> [Try it] The range to reproduce runs from the line containing "Image resolution: width=1480" through the last line of the listing below; give exactly those lines and no others.
*** Opening of Exercise data ***
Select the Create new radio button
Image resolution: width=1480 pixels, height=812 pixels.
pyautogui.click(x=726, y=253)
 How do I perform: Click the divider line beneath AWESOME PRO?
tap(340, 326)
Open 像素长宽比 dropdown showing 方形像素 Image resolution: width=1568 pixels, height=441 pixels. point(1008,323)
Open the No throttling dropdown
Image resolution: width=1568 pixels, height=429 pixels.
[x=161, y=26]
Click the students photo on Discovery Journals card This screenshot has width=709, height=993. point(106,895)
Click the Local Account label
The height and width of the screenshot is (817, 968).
*** Close of Exercise data ***
> [Your response]
Image resolution: width=1480 pixels, height=812 pixels.
pyautogui.click(x=726, y=253)
 How do I perform: Click the divider line beneath AWESOME PRO?
tap(340, 326)
Open 像素长宽比 dropdown showing 方形像素 Image resolution: width=1568 pixels, height=441 pixels. point(1008,323)
Open the No throttling dropdown
Image resolution: width=1568 pixels, height=429 pixels.
[x=161, y=26]
Click the students photo on Discovery Journals card This screenshot has width=709, height=993. point(106,895)
Click the Local Account label
The height and width of the screenshot is (817, 968).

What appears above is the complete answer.